- Taklu Location in Punjab, India Taklu Taklu (India)
- Coordinates: 31°09′21″N 75°45′22″E﻿ / ﻿31.1557047°N 75.7560601°E
- Country: India
- State: Punjab
- District: Jalandhar

Government
- • Type: Panchayat raj
- • Body: Gram panchayat
- Elevation: 240 m (790 ft)

Population (2011)
- • Total: 757
- Sex ratio 389/368 ♂/♀

Languages
- • Official: Punjabi
- Time zone: UTC+5:30 (IST)
- PIN: 144409
- ISO 3166 code: IN-PB
- Vehicle registration: PB- 08
- Website: jalandhar.nic.in

= Takhar, Punjab =

Taklu is a village in Jalandhar district of Punjab State, India. It is located 8 km from Phagwara, 19.8 km from Phillaur, 30.3 km from district headquarter Jalandhar and 133 km from state capital Chandigarh. The village is administrated by a sarpanch who is an elected representative of village as per Panchayati raj (India).

== Demography ==
As of 2011, the village has a total number of 162 houses and a population of 757 of which include 389 are males while 368 are females according to the report published by Census India in 2011. The literacy rate of the village is 81.64%, higher than state average of 75.84%. The population of children under the age of 6 years is 76 which is 10.04% of total population of the village, and child sex ratio is approximately 520 lower than the state average of 846.

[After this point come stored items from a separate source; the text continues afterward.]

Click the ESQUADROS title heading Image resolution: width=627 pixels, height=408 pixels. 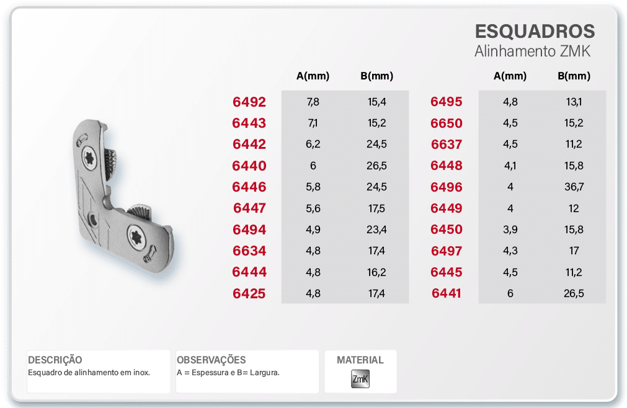tap(535, 32)
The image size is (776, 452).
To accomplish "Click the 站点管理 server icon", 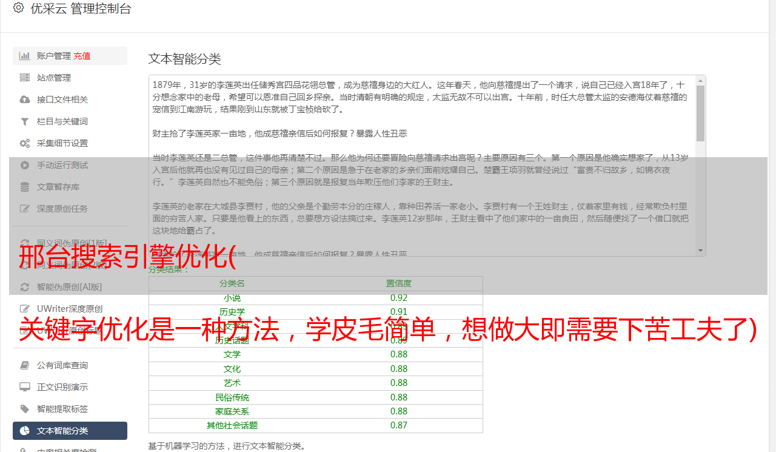I will [x=25, y=78].
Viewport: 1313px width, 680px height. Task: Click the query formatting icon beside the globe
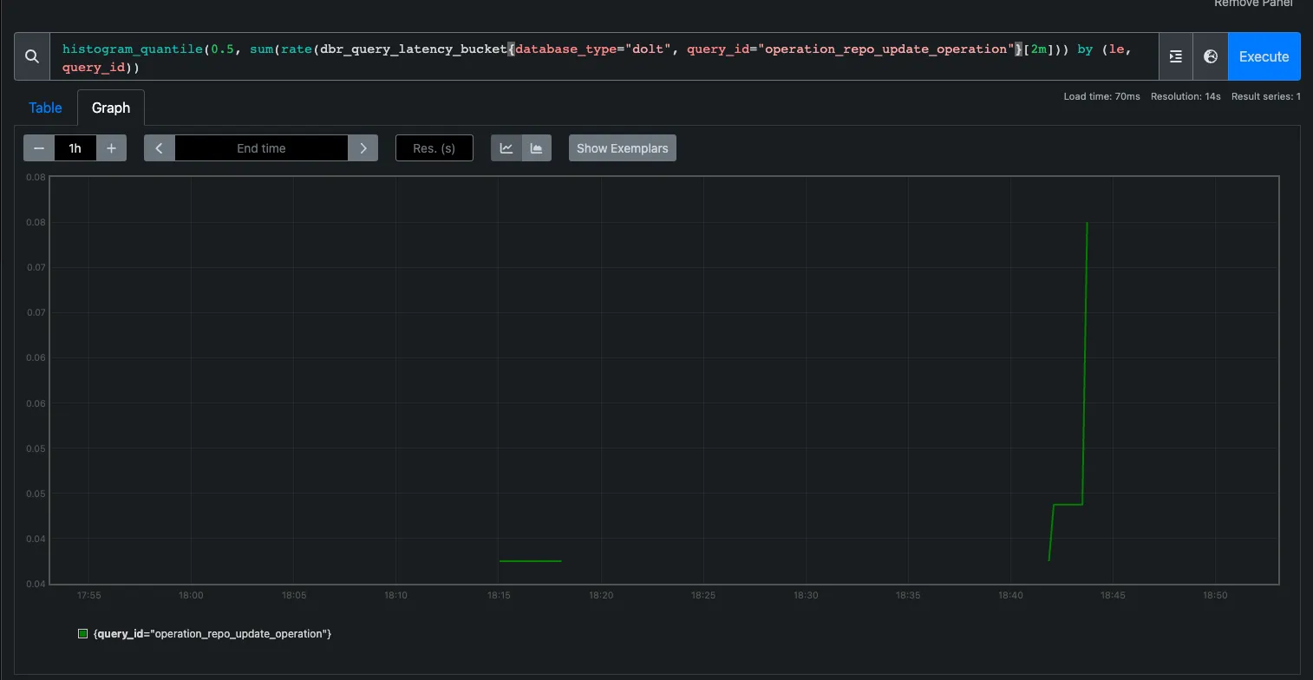pyautogui.click(x=1175, y=56)
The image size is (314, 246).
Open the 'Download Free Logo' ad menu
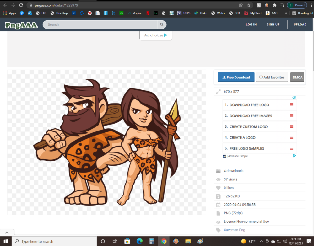tap(291, 105)
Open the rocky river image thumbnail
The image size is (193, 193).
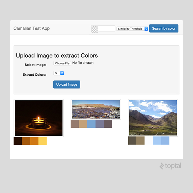pyautogui.click(x=96, y=109)
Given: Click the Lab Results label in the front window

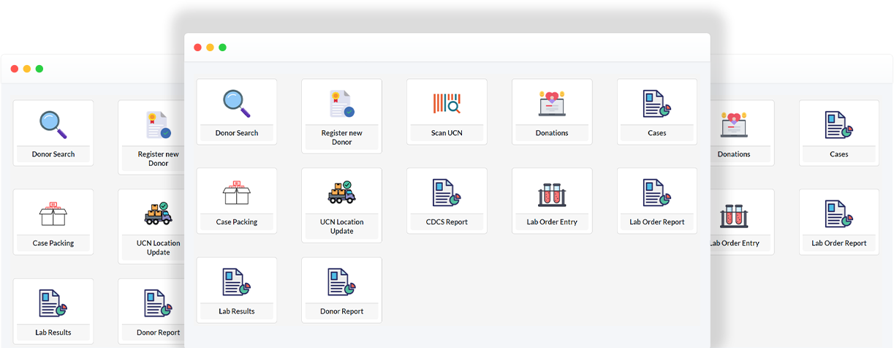Looking at the screenshot, I should pos(237,311).
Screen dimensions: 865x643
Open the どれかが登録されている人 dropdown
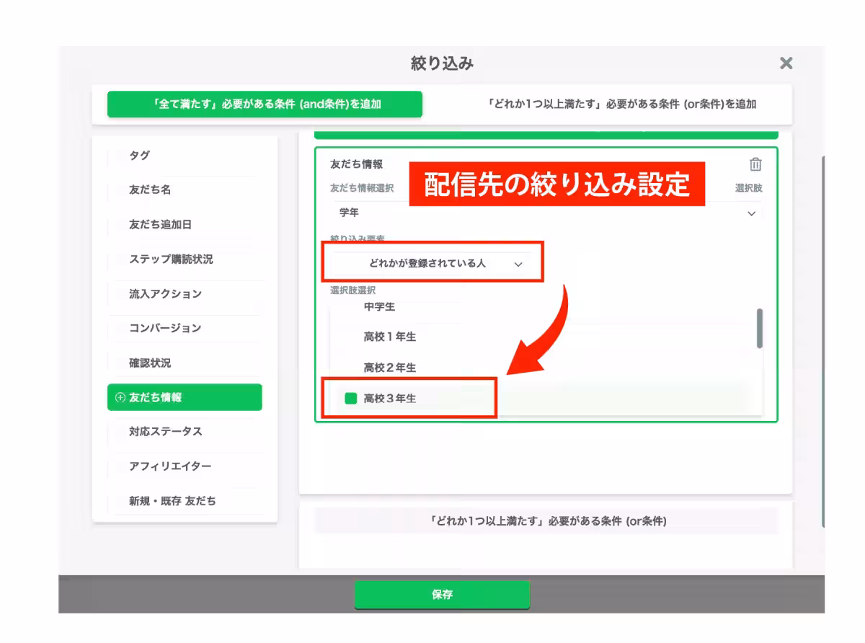click(433, 263)
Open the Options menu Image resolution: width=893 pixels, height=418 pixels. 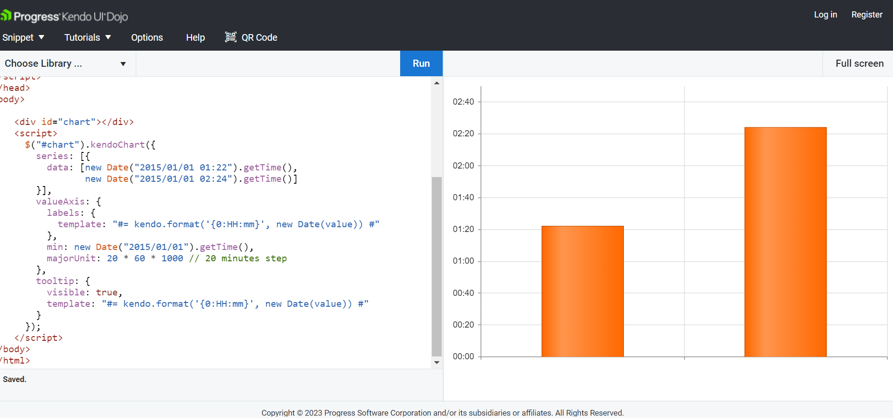[x=147, y=37]
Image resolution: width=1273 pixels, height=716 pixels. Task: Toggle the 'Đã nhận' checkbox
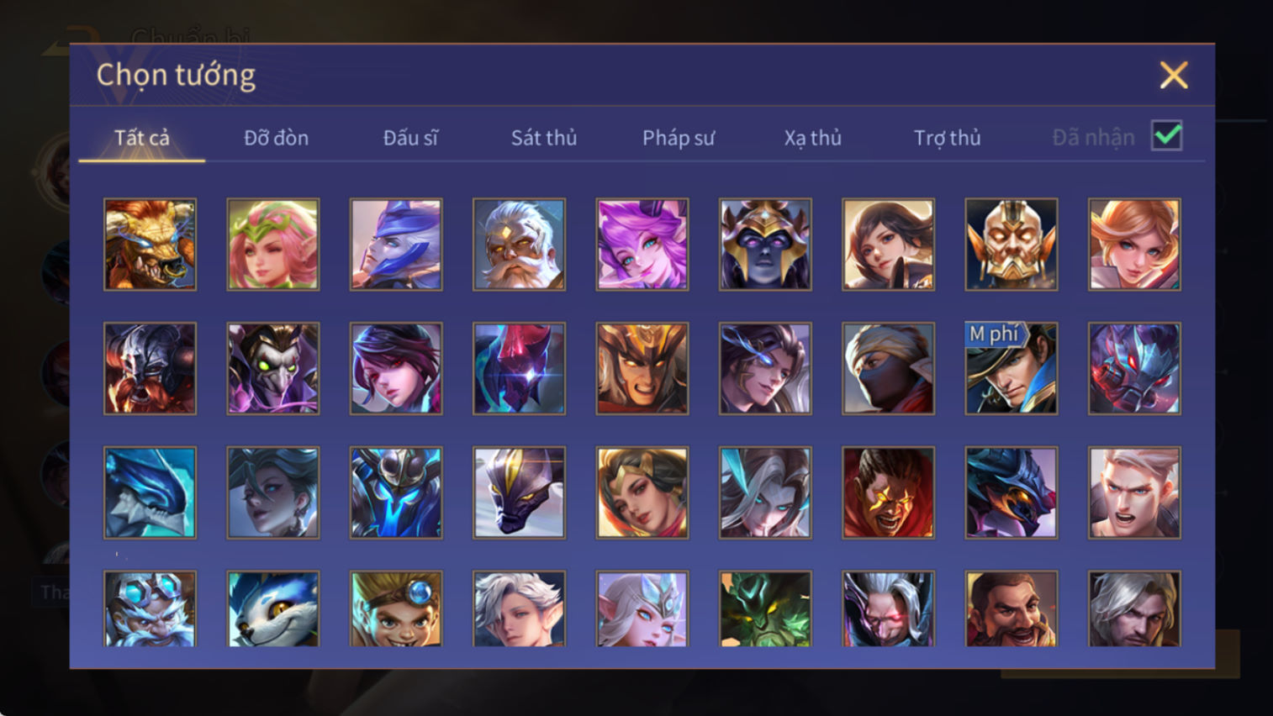(1167, 136)
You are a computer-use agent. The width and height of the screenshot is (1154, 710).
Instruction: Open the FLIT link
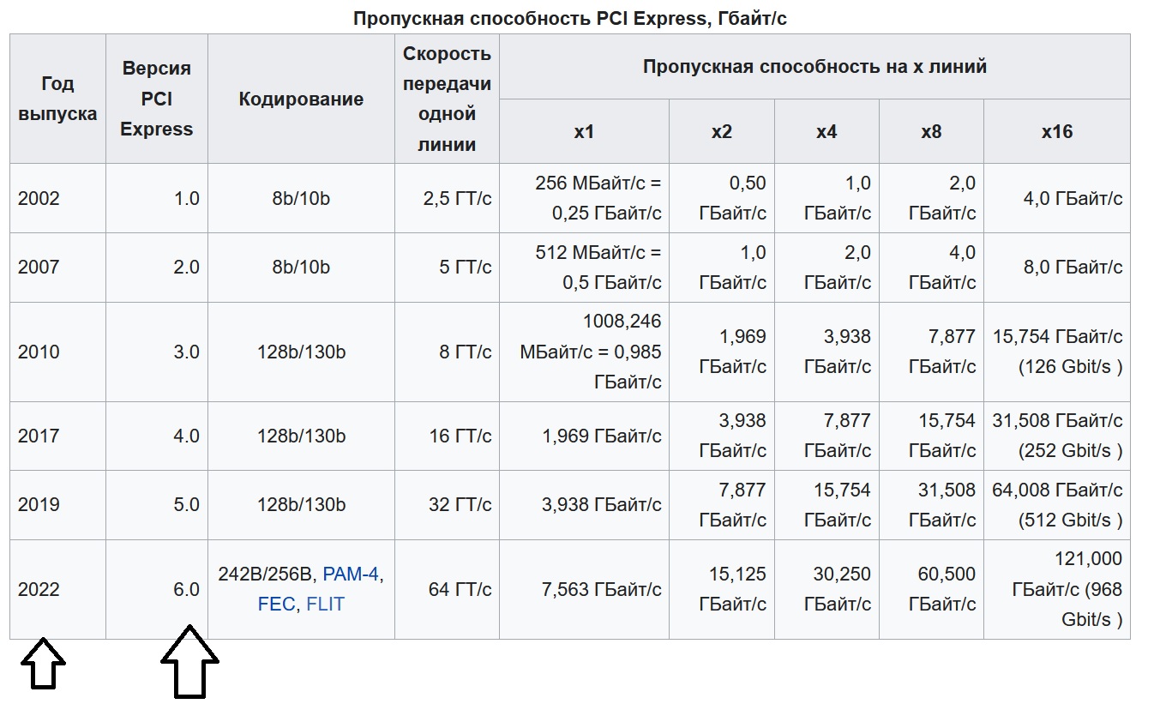325,605
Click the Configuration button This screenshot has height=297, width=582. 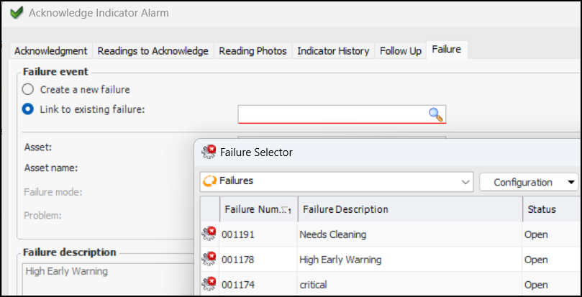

Most of the people are from Schedule Caste which constitutes 56.94% of total population in the village. The town does not have any Schedule Tribe population so far.

As per census 2011, 219 people were engaged in work activities out of the total population of the village which includes 187 males and 32 females. According to census survey report 2011, 89.50% workers describe their work as main work and 10.50% workers are involved in marginal activity providing livelihood for less than 6 months.

== Transport ==
Mauli railway station is the nearest train station; however, Phagwara Junction train station is 8.5 km away from the village. The village is 47 km away from domestic airport in Ludhiana and the nearest international airport is located in Chandigarh also Sri Guru Ram Dass Jee International Airport is the second nearest airport which is 121 km away in Amritsar.